The basis for billing for medical services under the laws of the United States and California are the current procedural terminology (CPT) codes. These codes, which are used universally, govern all covered medical services referred or prescribed by physicians.
The CPT is a listing of descriptive terms and five-digit numeric identifying codes and modifiers for reporting medical services and procedures performed by physicians. The identifying relative-value scale codes and modifiers referred to in CPT codes and modifiers describe the amount of work or level of service performed, and the degree of diagnostic acumen used in providing services. In the case of identifying codes for evaluation and management (E&M), they describe the nature of the presenting problem and the skill, effort, time, responsibility and medical knowledge required for the prevention or diagnosis and treatment of illness or injury. A physician's use of a CPT code is a material factual representation by the physician regarding the medical service or procedure performed. In the case of E&M codes, it is also a material factual representation by the physician regarding the health status of the patient.
Each CPT code has a corresponding relative unit value. The relative unit value increases as the level of service, amount of work performed, or degree of diagnostic acumen increases. The CPT coding system provides for the computation of the physician's fee by multiplying a scheduled per-unit rate by the relative unit value of the appropriate CPT code. In the California workers' compensation system, a separate value is assigned to each code. This compilation of values is called the official medical fee schedule (OMFS).
The CPT coding rules provide that, regardless of the category of services or supplies furnished by a physician, all services and supplies provided to a person must be medically necessary, as defined therein.
We must first understand the two definitions of a new patient. The first, found in the CPT 1999, states: "A new patient is one who has not received any professional services from the physician or a physician of the same specialty who belongs to the same group practice, within the past three years." The second is found in California's new OMFS for workers' compensation:
"A new patient is one who is new to the physician or an established patient with a new industrial injury or condition."
If a former patient returns within three years, a new patient E&M code cannot be used outside of California's workers' compensation system. After three years, however, a new patient E&M code is legal.
Many district attorneys, along with the California attorney general's office, are prosecuting providers for the misuse of E&M codes.
The primary criterion to consider when selecting an appropriate code is the chief complaint, not the amount of time the physician spends face-to-face with the patient. Only in the consultation codes is time the most important criterion.
To use a level of service higher than one, there must be one or more factors that put the patient at increased risk of further morbidity or mortality because of the physician's proposed treatment. Just because the physician wants to do a very comprehensive examination as protection from malpractice, does not mean it is medically necessary; that the patient is at risk; or that it is legal to bill for such a level of service.
It is also necessary to document the service according to HCFA requirements. Merely having lots of documentation and time spent does not legally justify a certain level of service. I like the exam charts available for free download at FreeChart.com.
This is not to say that a chiropractor may not use a level-four service code. A level four may be appropriate if the patient has multiple conditions that would put him/her at moderate risk of further injury or death due to the proposed treatment (e.g., spinal manipulation).

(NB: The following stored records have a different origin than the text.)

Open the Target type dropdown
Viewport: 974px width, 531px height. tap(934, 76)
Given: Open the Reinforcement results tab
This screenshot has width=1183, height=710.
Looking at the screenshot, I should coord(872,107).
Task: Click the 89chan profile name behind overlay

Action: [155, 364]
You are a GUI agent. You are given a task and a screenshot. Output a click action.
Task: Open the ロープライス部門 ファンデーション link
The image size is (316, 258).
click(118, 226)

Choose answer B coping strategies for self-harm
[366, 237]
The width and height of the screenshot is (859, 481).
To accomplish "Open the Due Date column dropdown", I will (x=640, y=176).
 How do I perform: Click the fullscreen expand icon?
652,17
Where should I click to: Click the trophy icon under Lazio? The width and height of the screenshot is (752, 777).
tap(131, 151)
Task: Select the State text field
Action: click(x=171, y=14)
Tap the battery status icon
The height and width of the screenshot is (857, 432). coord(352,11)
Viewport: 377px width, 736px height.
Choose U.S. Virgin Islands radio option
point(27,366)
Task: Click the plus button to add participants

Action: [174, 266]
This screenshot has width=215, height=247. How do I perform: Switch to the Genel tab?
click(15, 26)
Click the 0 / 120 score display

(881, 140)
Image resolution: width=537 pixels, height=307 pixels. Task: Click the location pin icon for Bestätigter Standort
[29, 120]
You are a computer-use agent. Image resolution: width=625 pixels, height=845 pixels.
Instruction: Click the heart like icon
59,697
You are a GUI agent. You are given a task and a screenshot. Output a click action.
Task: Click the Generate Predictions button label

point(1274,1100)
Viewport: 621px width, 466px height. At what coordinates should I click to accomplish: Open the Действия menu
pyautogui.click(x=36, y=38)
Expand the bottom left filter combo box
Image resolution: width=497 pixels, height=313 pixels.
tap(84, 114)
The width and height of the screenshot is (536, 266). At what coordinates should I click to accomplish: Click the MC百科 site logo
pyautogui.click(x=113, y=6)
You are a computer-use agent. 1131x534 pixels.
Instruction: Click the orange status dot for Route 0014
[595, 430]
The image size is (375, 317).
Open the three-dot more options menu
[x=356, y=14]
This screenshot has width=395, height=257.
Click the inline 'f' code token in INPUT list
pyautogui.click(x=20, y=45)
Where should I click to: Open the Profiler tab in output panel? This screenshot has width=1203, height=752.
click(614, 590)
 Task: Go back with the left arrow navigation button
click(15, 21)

Generally speaking, a child involved in an auto accident who has no complaints, but is brought in to be checked, would not require higher than level-two service at most. If the doctor can prove there is something wrong, a level-three might be correct. If it were a teenager without complicating factors, but with relatively minor complaints, a level three service would possibly be appropriate.
A 50 year old with a history of prior injuries, hypertension, disk pathology, spine surgery, or heart surgery, would almost certainly be a level four.
If, upon examination, it was proven that this person had tuberculosis of the spine, there would probably be sufficient risk to justify a level five. A level five is someone who is at extreme risk of further injury or death.
Remember, documentation is everything! If it is not in the records, it did not take place. Always record negatives as well as positives.